TV Show review
June 23, 2016 · 42 min · TV-MA
Woke Score
Lower is better
Review
Queen of the South is a gritty crime drama about Teresa Mendoza, a poor Mexican woman who flees to the United States after her drug-runner boyfriend is murdered and then builds her own powerful drug smuggling empire while seeking revenge. The five-season series follows her rise through cartel violence, betrayals, and business deals in a realistic border and Mexican underworld setting. The story centers on ambition, survival, loyalty, and ruthless pragmatism with no prominent modern identity politics, activist dialogue, or social-justice framing. Strong female leads and a Latino-heavy cast fit the story’s authentic cultural and geographic world without visible forced diversity or signaling.
Breakdown
These are the editorial factors and ratings behind our score for Queen of the South.
Woke representation / casting
Latina lead and supporting cast fit the Mexican cartel and Texas border setting naturally; no audience-visible forced diversity, race swaps, or mismatches with story logic.
Woke political dialogue
No explicit modern political, activist, or social-justice dialogue; conversations stay on cartel business, loyalty, betrayal, and survival.

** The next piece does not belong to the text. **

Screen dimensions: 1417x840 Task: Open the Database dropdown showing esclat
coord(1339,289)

Identity-driven story themes
Strong female protagonist rises through skill and ruthlessness in a male-dominated criminal world; some media called characters “feminist,” but the core narrative is crime-drama ambition and revenge, not identity politics.

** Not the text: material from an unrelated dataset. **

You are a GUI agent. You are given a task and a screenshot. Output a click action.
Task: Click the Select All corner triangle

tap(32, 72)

Western institutional / cultural critique
Shows cartel and political corruption in Mexico and the U.S. drug trade as standard genre elements; no modern activist framing of patriarchy, toxic masculinity, capitalism, or systemic identity issues.

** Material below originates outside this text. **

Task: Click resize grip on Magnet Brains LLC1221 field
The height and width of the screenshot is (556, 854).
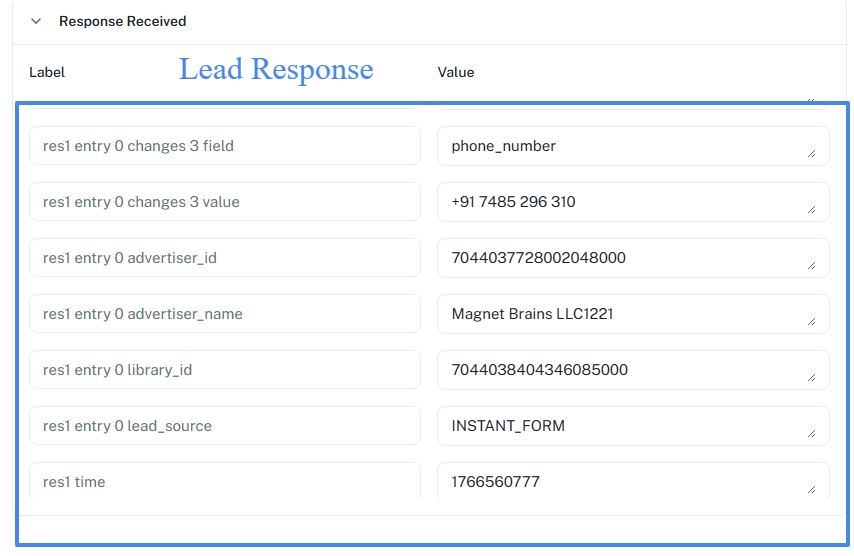Action: [811, 322]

Woke character or canon changes
Not relevant; adaptation changes (U.S. setting vs. novel’s Europe) were made for American audience appeal, not ideological reasons.
Anti-woke backlash and complaints
Almost no backlash or complaints treating the show as woke; minor positive media notes on representation did not spark debate or audience pushback.
Creator track record context
Main creators have queer-focused work elsewhere; a few writers (Dailyn Rodriguez, Fernanda Coppel) have spoken about Latino/Latina representation advocacy, but this does not drive the show’s content or marketing.